Napolitano dal Papa, visita di congedo

GIORGIO NAPOLITANO 4

Una visita a sorpresa anche se non inattesa. Quando Giorgio Napolitano è salito a bordo della Lancia presidenziale e ha lasciato il palazzo del Quirinale ieri pomeriggio pochi sapevano che la vettura – preceduta solo da un’auto di scorta – avrebbe imboccato di lì a poco l’ingresso del «Perugino» nella città del Vaticano e il capo dello Stato sarebbe entrato nella residenza privata di papa Francesco nella Domus di Santa Marta.
Il presidente era da solo, ad accompagnarlo neppure la signora Clio, che pure nelle occasioni precedenti era sempre andata al suo fianco.
GRANDE CORDIALITÀ

Il colloquio è durato un’ora e venti minuti. Dato il suo carattere rigorosamente e strettamente privato non sono state fornite precisazioni ufficiali sui temi affrontati.
Il direttore della Sala stampa della Santa Sede, padre Federico Lombardi, si è limitato a sottolineare il clima di «grande cordialità». Concetto evocato anche da un comunicato del Quirinale che parla di un’atmosfera che ha confermato «l’intensita e l’affabilità del rapporto personale» tra il Pontefice e il capo dello Stato. Niente di più.
L’APPUNTAMENTO SALTATO

Si sa comunque che dal mese di giugno scorso l’incontro era stato messo in cantiere ed è slittato fino a ieri per i numerosi impegni a catena del Pontefice e del capo dello Stato. Papa Bergoglio e Napolitano hanno voluto avere uno scambio di opinioni riservato lontano dai riflettori. Proprio nel segno di quell’intesa e di quel solido rapporto personale che si è subito instaurato tra il successore di papa Ratzinger e il capo dello Stato sin dall’aprile dello scorso anno. Difficile quindi cercare di decifrare i contenuti della conversazione.
CONTO ALLA ROVESCIA

Sul Colle non si avalla la voce secondo cui Napolitano avrebbe anticipato al Pontefice la sua intenzione di rassegnare tra breve le dimissioni per il suo secondo mandato.
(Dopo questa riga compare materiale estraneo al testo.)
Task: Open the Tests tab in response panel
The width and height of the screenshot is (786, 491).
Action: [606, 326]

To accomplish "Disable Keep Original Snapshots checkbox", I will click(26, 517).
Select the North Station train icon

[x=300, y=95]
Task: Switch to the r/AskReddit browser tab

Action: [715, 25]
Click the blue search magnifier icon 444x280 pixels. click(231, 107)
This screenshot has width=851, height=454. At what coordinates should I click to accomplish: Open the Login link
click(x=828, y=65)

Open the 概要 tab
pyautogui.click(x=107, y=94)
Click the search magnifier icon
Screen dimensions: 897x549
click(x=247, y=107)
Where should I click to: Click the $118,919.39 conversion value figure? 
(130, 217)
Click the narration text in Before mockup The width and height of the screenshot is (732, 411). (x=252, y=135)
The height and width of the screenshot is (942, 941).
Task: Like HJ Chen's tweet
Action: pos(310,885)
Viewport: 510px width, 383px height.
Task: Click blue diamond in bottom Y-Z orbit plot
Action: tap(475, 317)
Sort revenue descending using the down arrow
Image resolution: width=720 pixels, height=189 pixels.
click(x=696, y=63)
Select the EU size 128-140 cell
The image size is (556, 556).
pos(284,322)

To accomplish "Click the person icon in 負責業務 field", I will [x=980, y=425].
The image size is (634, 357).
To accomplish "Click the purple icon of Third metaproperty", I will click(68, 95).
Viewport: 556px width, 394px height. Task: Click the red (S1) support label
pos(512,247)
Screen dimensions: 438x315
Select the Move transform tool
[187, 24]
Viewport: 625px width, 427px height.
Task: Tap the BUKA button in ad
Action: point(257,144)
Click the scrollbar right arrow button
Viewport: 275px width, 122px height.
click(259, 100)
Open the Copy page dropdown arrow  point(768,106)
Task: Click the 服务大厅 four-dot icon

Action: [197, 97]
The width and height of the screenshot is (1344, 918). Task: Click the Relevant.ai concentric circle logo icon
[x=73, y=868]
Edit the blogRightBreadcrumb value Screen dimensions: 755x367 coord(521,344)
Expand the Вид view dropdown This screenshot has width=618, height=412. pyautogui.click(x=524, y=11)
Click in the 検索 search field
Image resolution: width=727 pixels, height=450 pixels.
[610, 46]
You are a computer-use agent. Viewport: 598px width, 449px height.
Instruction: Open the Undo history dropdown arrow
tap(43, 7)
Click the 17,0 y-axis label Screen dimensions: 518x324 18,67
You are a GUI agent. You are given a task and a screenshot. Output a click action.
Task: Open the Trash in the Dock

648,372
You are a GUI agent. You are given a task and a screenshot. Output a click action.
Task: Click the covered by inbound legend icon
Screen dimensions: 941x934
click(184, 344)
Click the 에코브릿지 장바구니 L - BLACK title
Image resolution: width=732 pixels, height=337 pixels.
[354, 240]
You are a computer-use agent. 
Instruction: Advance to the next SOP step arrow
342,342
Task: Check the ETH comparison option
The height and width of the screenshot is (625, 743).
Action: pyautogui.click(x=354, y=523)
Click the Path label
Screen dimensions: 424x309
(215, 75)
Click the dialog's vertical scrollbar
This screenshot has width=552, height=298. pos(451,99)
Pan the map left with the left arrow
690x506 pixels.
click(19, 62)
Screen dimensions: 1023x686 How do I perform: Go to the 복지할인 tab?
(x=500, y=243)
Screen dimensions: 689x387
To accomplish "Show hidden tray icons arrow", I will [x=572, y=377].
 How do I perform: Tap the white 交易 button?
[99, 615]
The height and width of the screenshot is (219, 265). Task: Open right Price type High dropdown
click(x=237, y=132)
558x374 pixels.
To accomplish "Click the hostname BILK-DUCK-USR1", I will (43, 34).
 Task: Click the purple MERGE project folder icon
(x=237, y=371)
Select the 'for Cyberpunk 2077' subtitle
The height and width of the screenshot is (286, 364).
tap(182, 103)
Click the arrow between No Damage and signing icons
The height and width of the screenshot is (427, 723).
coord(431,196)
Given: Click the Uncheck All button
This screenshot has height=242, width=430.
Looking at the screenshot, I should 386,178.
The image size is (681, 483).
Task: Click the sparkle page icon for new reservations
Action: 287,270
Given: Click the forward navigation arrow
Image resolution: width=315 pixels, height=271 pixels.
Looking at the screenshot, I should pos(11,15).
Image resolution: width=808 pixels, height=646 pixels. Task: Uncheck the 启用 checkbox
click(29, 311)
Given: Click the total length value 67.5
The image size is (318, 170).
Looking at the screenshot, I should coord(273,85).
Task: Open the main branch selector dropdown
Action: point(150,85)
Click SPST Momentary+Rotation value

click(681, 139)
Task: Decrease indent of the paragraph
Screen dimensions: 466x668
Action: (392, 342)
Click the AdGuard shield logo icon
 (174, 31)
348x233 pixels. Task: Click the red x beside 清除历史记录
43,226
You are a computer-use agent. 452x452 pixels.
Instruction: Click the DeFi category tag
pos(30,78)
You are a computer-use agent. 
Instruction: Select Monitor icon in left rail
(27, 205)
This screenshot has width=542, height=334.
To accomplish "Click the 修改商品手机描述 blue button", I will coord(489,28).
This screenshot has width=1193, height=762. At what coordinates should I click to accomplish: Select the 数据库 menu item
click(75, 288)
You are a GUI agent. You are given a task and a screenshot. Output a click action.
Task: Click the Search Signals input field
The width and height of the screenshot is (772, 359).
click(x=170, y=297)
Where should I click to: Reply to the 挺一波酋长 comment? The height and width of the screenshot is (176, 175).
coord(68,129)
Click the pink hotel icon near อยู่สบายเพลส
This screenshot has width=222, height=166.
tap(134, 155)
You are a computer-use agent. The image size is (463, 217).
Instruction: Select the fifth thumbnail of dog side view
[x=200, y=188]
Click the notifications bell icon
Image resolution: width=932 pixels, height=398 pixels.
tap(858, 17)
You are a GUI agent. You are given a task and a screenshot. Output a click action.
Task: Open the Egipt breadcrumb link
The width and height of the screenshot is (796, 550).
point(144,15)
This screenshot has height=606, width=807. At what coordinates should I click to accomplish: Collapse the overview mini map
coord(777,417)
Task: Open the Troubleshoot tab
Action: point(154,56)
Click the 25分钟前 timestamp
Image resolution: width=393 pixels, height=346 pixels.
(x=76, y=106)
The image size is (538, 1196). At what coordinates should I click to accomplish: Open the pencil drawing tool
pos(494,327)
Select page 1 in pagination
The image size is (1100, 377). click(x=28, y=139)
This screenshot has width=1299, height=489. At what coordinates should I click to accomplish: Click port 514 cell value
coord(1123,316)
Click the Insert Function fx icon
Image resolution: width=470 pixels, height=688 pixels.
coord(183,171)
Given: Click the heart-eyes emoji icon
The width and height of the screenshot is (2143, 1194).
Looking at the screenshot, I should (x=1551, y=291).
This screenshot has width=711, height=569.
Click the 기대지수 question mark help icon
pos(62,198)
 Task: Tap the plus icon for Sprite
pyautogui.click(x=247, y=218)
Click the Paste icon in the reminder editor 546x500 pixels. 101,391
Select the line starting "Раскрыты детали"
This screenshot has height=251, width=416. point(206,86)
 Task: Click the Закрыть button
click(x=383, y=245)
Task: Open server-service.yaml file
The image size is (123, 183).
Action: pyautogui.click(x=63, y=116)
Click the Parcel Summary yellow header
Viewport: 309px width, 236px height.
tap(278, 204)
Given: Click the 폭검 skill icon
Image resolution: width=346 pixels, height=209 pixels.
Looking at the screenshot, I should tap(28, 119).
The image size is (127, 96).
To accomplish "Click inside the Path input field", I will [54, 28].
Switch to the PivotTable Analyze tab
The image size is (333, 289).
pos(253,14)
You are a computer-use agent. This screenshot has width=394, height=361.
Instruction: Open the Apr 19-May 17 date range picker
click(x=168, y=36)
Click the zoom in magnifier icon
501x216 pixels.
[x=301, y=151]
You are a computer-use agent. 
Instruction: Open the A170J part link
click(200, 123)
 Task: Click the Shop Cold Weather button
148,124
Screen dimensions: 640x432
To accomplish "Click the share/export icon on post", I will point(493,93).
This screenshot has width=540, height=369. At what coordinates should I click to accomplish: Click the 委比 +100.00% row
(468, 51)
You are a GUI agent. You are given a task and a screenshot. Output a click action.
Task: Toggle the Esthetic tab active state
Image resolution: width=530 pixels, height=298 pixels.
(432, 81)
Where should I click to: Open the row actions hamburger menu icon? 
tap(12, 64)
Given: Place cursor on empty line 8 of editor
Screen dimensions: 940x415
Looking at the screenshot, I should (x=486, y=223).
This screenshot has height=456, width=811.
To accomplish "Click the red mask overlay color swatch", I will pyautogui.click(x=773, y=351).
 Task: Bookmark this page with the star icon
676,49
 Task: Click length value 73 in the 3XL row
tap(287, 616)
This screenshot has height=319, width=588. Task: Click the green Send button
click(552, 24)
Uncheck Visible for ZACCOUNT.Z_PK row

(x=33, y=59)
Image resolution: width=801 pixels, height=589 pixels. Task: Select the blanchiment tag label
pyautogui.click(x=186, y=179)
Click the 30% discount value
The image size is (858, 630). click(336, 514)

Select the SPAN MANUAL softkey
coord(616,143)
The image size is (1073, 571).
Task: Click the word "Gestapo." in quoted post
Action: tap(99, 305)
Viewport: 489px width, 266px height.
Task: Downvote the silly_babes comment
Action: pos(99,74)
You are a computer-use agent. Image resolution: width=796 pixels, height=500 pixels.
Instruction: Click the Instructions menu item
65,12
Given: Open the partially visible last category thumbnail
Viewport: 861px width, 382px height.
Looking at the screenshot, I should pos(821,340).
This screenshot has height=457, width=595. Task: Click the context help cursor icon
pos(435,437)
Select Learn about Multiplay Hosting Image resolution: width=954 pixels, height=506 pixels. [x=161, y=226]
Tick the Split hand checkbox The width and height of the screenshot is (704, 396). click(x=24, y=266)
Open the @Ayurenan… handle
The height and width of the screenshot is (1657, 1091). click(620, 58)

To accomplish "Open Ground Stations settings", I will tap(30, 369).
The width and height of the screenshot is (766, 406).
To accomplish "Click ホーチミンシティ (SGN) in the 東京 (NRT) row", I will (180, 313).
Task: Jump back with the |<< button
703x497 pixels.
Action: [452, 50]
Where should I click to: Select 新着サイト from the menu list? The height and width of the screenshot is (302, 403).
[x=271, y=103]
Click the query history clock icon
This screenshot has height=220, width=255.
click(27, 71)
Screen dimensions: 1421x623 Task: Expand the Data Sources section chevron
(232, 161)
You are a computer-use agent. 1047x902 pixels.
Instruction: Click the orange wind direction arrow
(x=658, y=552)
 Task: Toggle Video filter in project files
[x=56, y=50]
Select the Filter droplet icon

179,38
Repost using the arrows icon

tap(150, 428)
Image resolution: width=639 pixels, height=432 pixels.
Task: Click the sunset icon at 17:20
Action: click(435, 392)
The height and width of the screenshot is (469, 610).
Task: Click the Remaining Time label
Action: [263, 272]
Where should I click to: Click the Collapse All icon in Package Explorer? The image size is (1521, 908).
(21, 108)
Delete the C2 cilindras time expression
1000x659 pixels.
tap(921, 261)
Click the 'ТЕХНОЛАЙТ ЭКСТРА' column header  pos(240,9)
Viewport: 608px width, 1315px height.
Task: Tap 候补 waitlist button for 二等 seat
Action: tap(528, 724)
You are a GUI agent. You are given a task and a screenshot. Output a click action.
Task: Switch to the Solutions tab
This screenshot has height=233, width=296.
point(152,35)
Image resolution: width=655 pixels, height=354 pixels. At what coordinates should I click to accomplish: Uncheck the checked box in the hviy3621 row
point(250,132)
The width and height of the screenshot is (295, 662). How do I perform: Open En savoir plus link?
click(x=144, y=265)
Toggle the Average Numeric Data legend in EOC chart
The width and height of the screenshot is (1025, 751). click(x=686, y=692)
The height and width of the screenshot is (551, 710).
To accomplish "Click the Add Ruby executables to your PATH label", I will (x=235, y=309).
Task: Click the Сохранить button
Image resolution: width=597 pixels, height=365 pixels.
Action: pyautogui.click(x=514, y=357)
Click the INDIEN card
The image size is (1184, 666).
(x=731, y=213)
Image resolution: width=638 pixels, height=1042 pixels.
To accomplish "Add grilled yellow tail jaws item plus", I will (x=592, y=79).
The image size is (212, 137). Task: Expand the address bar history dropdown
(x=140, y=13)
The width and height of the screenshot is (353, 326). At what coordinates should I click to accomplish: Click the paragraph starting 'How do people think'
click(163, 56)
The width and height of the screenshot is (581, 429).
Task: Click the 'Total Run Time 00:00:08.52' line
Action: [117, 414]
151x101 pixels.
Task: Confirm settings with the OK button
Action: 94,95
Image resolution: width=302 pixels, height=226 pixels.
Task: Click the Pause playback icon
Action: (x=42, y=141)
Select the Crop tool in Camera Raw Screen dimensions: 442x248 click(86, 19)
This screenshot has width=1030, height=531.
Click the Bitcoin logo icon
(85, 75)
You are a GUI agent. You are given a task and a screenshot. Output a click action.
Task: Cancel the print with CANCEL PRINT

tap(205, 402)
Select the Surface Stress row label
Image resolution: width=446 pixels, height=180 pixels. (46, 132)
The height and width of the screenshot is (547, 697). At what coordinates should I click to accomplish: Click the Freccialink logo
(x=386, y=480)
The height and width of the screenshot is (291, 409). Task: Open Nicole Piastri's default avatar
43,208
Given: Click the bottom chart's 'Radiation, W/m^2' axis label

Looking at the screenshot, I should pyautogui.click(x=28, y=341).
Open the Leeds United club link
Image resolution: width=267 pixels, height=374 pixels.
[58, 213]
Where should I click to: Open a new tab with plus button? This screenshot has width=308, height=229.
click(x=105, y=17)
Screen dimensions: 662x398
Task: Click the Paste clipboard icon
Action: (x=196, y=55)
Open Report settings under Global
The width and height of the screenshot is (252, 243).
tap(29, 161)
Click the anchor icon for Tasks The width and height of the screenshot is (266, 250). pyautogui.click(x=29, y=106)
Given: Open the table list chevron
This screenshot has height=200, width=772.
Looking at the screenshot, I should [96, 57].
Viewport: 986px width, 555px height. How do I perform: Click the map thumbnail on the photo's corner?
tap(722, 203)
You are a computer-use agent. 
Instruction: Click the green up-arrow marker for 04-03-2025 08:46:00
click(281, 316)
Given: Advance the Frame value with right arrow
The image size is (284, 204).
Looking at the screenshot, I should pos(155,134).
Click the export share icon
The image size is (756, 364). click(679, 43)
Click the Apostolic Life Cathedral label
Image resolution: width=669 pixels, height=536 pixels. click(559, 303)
Ma è un fatto che l’incontro si colloca in quello che sembra diventato una sorta di conto alla rovescia per un addio che molti preconizzano per la fine dell’anno o per l’inizio 2015, a dispetto dei boatos che ipotizzano uno slittamento delle dimissioni al maggio prossimo.
UN ANNO DOPO

Certo è che a poco più di uno anno di distanza dalla visita ufficiale compiuta da papa Francesco al Quirinale, la situazione interna ed internazionale non hanno fatto registrare alcun segno di miglioramento. La crisi medio-orientale (con l’avanzata dell’Isis al confine siro-iracheno e le minacce terroristiche del califfato anche nei confronti dela Chiesa di Roma), le turbolenze nei Paesi del Nord-Mediterraneo che hanno accentuato il dramma dell’emigrazione lungo le nostre coste nonché l’allarmante esclation della crisi ucraina sono al centro delle preoccupazioni della Santa Sede e del nostro governo, anche quale presidente di turno dell’Ue.
PREOCCUPAZIONE

Quanto ai fermenti interni, Napolitano avrà certamente avuto modo di manifestare le sue preoccupazioni per la situazione politico-sociale del Paese e di ricordare a papa Bergoglio quanto gli disse nel colloquio al Quirinale il 14 novembre 2013 a proposito del «clima avvelenato» che c’è in Italia e su quanto «siamo lontani da quella cultura del dialogo che Ella ama evocare».
«C’è necessità di incontri anche con gli avversari più lontani», disse ancora Napolitano richiamando un concetto caro a papa Bergoglio. Purtroppo oggi ad un anno di distanza il dialogo – anche tra le forze politiche e sociali – appare ancora una chimera.